🤖 AI Summary
This study systematically investigates the practical utility and applicability boundaries of global attention mechanisms in atomic graph learning, addressing ambiguity in reported contributions arising from inconsistent implementations and hyperparameter tuning. We propose the first reproducible, modularly decoupled hybrid model benchmark framework—built upon HydraGNN—that orthogonally integrates message-passing neural networks (MPNNs), global attention, and chemical or topological encoders. Evaluated across seven diverse datasets on both regression and classification tasks, our results demonstrate that encoder-augmented MPNNs establish a strong baseline; models featuring deep local–global fusion significantly outperform others on tasks dominated by long-range interactions; and we provide the first quantitative characterization of the trade-off among accuracy gains, computational overhead, and memory cost introduced by attention mechanisms. The framework enables rigorous, controlled ablation studies and facilitates fair comparison across architectural choices in atomic graph representation learning.
📝 Abstract
Graph neural networks (GNNs) are widely used as surrogates for costly experiments and first-principles simulations to study the behavior of compounds at atomistic scale, and their architectural complexity is constantly increasing to enable the modeling of complex physics. While most recent GNNs combine more traditional message passing neural networks (MPNNs) layers to model short-range interactions with more advanced graph transformers (GTs) with global attention mechanisms to model long-range interactions, it is still unclear when global attention mechanisms provide real benefits over well-tuned MPNN layers due to inconsistent implementations, features, or hyperparameter tuning. We introduce the first unified, reproducible benchmarking framework - built on HydraGNN - that enables seamless switching among four controlled model classes: MPNN, MPNN with chemistry/topology encoders, GPS-style hybrids of MPNN with global attention, and fully fused local - global models with encoders.

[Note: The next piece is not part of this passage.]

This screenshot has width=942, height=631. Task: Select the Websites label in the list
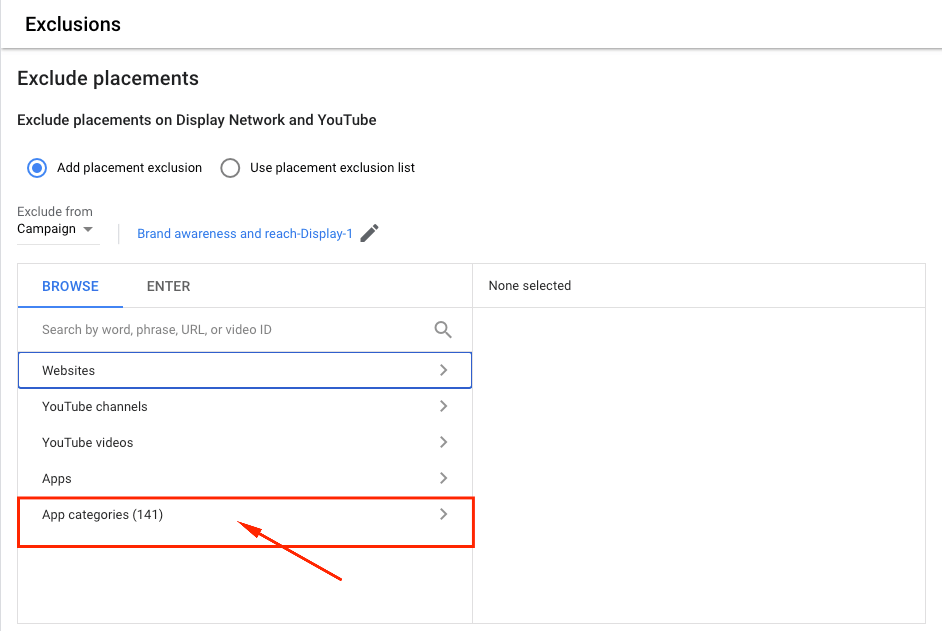[x=68, y=371]
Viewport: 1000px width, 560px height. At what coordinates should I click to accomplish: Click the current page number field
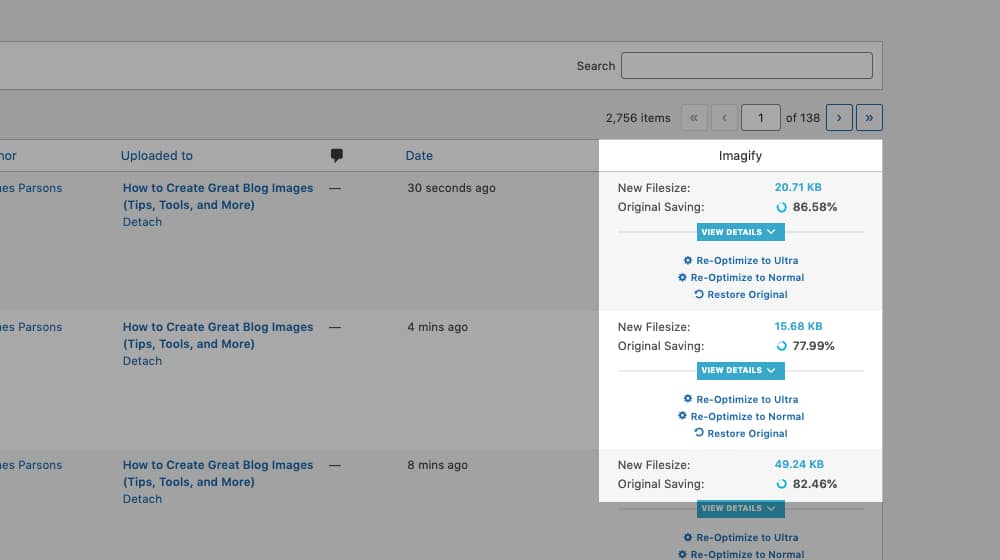tap(760, 118)
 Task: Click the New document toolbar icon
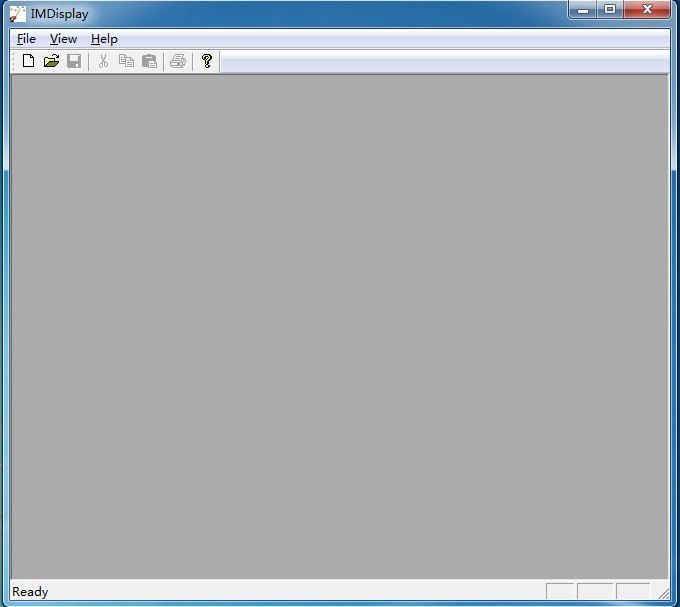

Using seven diverse open-source datasets for benchmarking across regression and classification tasks, we systematically isolate the contributions of message passing, global attention, and encoder-based feature augmentation. Our study shows that encoder-augmented MPNNs form a robust baseline, while fused local-global models yield the clearest benefits for properties governed by long-range interaction effects. We further quantify the accuracy - compute trade-offs of attention, reporting its overhead in memory. Together, these results establish the first controlled evaluation of global attention in atomistic graph learning and provide a reproducible testbed for future model development.